Abstract 5- 1300-1315
Category: Basic Science

At the end of the session,
participants will be able to:

  1. Introduce a computer-based method for the morphometric evaluation of alpha-synuclein inclusions in Multiple System Atrophy (MSA) brains.
  2. Demonstrate variability in size and number of alpha-synuclein inclusions across brain regions in MSA cases.
  3. Understand the notion of distinct subtypes of disease in MSA brains

 

Presenter

Dr. Ain Kim is a graduate student at the University of Toronto, Department of Laboratory Medicine and Pathobiology. She received her Honors Bachelor of Science in Neuroscience and Cell & Molecular Biology at University of Toronto and is continuing her research career in the Kovacs lab. Her project aims to evaluate whether the cell type-specific accumulation of alpha-synuclein influences its pathogenicity in the human brain, using seeded amplification assays like the real-time quaking-induced conversion. Additionally, she has developed an AI-based evaluation strategy to measure the size and detectability of oligodendrocytic inclusions that can be further applied to different neuropathological cases. 

Authors

Ain Kim1,2,3, Ivan Martinez-Valbuena2,3, Gabor G. Kovacs1,2,3*.

1Department of Laboratory Medicine & Pathobiology, University of Toronto, Ontario, Canada

2Tanz Centre for Research in Neurodegenerative Disease, University of Toronto, Ontario, Canada

3Krembil Research Institute, University Health Network, Ontario Canada

Target Audience:
Pathologists

CanMEDS:
Scholar

Regional Variability of a-Synuclein Inclusion Size in Multiple System Atrophy

Abstract

Relevance: Multiple system atrophy (MSA) patients show variable duration of illness and distinct constellation of clinical symptoms suggestive of different pathological a-synuclein strains.

Objective: Based on this, our aim is to investigate whether the seeding and aggregation process of a-synuclein are different in MSA brains, leading to variability of size and detectability of oligodendrocytic inclusions using different anti-a-synuclein antibodies.

Methods: The putamen and cerebellum of 6 MSA cases were immunostained using nitrated, truncated, phosphorylated and disease-specific a-synuclein (clone 5G4) antibodies.

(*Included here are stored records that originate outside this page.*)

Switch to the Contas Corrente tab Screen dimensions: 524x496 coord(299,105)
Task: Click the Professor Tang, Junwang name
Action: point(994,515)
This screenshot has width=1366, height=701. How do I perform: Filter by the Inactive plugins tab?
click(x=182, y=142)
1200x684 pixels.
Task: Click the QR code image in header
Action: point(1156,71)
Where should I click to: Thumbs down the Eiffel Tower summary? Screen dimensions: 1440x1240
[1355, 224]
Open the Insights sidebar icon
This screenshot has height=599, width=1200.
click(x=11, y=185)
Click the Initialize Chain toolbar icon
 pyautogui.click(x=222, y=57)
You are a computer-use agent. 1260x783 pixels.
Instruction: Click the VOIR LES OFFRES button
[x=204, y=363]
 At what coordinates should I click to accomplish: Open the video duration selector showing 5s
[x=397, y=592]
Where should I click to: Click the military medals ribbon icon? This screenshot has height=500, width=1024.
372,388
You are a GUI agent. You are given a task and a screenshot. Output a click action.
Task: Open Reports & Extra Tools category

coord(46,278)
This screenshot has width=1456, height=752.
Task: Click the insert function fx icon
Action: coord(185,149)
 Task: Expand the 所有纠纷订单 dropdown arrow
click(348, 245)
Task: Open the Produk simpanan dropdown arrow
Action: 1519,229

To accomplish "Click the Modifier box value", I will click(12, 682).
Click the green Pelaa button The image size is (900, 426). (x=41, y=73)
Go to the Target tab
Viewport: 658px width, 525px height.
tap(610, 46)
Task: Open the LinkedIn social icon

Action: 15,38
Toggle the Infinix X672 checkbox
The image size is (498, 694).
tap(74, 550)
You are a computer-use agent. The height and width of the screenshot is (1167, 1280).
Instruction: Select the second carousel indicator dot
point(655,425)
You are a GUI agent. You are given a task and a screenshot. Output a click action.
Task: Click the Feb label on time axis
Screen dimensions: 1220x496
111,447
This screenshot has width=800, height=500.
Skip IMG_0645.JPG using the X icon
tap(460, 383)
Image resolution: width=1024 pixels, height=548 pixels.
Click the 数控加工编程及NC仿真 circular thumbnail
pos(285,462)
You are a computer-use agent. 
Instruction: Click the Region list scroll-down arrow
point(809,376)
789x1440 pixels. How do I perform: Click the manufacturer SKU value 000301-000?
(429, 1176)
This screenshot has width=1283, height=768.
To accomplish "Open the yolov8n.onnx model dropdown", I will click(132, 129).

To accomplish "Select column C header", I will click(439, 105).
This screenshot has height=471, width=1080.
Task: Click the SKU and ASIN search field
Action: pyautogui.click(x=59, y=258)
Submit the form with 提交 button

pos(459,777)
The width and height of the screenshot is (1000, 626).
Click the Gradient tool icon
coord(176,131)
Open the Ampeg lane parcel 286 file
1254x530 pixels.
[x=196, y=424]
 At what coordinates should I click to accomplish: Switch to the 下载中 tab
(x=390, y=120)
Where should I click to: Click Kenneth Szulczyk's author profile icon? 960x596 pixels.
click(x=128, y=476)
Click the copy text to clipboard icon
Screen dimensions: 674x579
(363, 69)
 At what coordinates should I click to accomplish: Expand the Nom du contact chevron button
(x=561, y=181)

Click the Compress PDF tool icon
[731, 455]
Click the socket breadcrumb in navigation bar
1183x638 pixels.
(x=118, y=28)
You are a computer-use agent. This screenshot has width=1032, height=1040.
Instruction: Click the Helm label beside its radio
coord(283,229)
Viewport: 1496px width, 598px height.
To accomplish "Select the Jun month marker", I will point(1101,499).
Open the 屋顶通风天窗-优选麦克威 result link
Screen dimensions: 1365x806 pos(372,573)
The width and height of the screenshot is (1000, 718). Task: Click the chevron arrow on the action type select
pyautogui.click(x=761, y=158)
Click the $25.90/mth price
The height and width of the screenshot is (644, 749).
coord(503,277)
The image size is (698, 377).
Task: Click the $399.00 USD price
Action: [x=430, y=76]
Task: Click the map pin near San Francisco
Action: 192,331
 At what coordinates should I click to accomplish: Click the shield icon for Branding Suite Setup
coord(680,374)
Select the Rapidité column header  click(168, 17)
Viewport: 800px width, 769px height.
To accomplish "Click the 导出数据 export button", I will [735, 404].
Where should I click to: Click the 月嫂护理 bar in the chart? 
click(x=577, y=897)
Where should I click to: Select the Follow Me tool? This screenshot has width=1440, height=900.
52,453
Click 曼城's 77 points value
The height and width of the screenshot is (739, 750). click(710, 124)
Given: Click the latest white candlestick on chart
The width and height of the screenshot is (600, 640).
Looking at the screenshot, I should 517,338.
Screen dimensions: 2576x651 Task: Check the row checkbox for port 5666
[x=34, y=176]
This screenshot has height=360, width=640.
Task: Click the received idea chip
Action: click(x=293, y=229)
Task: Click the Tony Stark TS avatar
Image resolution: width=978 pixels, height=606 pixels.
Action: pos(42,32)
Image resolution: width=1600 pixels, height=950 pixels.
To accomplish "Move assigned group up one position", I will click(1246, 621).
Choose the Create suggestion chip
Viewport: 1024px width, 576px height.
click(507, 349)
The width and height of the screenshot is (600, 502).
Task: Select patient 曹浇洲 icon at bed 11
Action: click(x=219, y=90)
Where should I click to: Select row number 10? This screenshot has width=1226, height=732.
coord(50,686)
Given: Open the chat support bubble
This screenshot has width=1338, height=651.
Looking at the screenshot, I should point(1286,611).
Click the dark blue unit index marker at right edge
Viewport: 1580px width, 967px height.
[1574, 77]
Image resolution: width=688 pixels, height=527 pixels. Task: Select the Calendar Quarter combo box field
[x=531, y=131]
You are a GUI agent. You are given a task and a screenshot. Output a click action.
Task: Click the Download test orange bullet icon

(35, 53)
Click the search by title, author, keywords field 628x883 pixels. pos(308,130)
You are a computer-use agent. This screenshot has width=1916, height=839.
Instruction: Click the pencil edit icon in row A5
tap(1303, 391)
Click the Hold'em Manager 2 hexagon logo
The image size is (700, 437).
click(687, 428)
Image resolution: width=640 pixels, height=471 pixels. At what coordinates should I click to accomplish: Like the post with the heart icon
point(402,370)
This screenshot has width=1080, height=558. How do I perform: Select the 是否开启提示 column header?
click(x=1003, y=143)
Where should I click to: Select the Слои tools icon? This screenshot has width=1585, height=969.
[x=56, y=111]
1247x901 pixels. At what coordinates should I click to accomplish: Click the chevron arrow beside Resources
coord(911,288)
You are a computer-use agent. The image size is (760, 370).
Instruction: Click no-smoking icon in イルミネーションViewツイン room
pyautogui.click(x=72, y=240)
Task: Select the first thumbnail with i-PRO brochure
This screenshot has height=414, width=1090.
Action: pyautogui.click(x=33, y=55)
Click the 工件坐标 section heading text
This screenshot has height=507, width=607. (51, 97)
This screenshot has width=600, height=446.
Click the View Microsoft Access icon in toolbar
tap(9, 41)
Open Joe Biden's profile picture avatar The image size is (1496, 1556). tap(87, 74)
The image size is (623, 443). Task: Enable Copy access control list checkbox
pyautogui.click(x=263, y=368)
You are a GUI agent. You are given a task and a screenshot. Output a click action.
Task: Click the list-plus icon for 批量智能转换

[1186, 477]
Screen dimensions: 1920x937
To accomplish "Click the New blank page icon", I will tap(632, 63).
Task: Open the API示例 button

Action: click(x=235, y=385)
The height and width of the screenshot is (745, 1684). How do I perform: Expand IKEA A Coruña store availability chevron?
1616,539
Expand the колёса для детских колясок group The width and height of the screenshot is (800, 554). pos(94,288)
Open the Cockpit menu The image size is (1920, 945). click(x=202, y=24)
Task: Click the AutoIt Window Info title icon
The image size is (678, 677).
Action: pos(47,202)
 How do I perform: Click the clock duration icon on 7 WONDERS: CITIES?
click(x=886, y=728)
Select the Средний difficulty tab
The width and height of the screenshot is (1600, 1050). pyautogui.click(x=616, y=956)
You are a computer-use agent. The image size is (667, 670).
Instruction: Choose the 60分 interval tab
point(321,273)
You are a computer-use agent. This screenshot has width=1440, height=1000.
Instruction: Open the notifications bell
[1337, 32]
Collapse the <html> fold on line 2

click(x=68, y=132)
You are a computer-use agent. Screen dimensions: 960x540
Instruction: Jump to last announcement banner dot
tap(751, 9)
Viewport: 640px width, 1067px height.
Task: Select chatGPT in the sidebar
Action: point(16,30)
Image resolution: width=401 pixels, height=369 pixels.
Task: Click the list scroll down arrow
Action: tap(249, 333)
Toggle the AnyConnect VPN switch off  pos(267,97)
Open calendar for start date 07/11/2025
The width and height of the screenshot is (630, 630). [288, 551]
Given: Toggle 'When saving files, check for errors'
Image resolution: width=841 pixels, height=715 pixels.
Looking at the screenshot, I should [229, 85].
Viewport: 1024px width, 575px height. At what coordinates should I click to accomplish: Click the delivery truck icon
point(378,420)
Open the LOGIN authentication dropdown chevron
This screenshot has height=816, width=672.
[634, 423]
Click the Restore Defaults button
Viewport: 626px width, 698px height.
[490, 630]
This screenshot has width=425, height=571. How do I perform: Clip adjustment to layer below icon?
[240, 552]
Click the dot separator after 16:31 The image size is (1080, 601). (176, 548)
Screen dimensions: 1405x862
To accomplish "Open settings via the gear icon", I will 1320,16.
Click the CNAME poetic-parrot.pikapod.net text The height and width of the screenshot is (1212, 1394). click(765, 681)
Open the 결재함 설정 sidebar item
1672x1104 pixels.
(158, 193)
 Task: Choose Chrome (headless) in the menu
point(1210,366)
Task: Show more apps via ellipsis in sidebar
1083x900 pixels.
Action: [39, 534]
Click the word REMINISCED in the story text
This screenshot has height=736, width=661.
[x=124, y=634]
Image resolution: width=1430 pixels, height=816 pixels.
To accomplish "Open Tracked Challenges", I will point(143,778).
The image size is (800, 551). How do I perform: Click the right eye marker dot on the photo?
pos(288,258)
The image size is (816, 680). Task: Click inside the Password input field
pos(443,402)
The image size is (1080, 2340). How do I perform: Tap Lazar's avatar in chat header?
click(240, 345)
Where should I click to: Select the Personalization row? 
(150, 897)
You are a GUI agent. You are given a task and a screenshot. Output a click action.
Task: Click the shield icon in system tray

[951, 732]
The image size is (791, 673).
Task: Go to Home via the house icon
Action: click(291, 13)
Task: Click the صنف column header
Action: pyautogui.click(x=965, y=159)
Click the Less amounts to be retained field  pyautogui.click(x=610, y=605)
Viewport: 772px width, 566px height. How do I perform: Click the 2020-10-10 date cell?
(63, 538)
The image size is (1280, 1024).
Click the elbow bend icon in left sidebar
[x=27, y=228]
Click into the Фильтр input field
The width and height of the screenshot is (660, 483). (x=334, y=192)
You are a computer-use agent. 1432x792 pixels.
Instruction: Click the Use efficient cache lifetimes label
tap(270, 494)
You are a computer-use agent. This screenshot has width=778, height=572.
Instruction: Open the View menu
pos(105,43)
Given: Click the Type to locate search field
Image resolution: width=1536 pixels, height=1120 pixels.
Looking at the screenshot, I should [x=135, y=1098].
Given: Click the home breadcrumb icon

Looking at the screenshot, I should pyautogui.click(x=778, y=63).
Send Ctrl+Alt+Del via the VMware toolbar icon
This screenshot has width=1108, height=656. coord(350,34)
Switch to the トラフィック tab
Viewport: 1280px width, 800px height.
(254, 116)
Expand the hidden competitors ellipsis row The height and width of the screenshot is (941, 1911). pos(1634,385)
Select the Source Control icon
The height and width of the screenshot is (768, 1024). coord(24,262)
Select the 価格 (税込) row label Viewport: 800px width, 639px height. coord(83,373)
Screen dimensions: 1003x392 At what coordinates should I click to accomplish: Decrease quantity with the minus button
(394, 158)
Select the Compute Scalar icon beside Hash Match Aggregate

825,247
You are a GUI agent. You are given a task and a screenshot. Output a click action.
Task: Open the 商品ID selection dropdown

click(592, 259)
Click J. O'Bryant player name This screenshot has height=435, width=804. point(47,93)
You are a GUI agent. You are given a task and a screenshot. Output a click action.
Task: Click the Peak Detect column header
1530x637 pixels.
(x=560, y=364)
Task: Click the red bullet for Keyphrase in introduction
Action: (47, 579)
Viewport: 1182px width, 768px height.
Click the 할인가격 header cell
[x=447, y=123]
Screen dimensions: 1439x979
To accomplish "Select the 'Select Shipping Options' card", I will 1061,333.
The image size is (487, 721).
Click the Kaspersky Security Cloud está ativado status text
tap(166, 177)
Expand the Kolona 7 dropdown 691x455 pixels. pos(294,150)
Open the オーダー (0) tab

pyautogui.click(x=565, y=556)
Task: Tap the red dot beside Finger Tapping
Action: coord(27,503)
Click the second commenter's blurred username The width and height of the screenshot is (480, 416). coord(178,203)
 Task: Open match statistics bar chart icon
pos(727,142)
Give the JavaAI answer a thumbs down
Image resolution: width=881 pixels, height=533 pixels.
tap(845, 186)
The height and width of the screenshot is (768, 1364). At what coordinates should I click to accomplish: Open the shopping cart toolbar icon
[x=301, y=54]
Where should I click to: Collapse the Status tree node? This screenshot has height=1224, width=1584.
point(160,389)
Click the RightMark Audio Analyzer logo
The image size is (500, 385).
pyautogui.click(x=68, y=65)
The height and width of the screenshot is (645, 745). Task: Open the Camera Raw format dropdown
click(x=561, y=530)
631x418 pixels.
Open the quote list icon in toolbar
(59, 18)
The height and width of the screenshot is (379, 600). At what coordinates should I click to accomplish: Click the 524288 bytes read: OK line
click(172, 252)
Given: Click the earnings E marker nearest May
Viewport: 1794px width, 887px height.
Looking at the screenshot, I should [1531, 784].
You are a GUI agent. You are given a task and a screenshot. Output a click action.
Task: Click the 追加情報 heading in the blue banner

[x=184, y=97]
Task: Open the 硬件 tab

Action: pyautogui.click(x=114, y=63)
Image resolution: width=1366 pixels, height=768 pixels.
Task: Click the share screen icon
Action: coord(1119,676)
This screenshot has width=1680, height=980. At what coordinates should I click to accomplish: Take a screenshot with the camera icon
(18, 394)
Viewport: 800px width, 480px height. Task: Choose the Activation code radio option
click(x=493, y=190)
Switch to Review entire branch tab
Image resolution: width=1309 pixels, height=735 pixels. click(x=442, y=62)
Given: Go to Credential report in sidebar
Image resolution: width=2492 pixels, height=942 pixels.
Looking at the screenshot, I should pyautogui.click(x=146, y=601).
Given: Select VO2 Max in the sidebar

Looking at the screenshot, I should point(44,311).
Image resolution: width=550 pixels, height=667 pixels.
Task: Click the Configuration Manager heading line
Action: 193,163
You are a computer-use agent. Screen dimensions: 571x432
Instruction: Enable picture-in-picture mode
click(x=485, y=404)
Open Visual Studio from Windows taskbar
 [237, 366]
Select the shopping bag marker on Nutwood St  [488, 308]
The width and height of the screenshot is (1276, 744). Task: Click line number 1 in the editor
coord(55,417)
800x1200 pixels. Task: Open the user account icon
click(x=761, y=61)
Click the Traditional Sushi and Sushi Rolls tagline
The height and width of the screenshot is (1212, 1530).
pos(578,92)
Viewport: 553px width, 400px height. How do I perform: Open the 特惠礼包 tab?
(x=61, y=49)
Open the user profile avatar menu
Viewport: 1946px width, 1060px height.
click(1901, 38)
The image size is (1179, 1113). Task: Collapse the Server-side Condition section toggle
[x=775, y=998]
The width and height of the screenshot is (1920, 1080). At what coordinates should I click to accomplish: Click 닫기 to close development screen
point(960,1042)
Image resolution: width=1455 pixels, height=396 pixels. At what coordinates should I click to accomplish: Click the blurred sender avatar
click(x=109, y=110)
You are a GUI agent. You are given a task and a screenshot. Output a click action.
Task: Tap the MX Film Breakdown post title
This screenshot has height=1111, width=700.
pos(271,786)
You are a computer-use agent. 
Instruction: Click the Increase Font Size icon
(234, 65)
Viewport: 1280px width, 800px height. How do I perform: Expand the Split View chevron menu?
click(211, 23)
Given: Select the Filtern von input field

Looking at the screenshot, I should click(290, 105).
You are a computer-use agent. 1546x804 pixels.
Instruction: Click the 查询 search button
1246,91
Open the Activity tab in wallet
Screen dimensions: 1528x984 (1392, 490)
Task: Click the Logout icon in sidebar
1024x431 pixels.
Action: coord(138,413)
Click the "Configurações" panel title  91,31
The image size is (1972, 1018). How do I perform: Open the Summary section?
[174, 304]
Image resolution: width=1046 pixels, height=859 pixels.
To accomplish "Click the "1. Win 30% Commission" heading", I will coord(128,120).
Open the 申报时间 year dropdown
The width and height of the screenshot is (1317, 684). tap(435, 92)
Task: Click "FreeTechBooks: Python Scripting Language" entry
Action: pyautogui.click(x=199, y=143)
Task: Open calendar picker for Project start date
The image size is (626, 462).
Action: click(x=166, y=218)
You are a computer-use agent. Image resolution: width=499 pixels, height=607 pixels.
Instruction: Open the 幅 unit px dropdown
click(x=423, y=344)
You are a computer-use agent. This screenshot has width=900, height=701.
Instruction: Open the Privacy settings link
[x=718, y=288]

Sections were scanned using TissuescopeTM and images were processed using Photoshop (v.21.0.3). 5G4-immunoreactive oligodendrocytes with visible nucleus were optically dissected and inclusion sizes were evaluated using algorithms that we developed using the software Image J.

Results: The size of 5G4-reactive inclusions were significantly larger in the cerebellum than in the putamen in 4 out of 6 cases. In one case, the inclusion size was significantly larger in the putamen than in the cerebellum, while a single case showed similar sizes. In addition, case-wise comparison revealed significant variability between the size of inclusions in both regions. In addition, substantial differences were noted between the number of inclusions stained by the different a-synuclein antibodies.

Conclusions: We developed a novel computer-based method to measure the size and number of a-synuclein inclusions in MSA. Our observations on the variability of size and number of inclusions, detected by different a-synuclein epitopes between brain regions and cases, support the notion of distinct subtypes of disease. Our study further provides a first step to developing AI-based evaluation strategies for large scale comparative studies.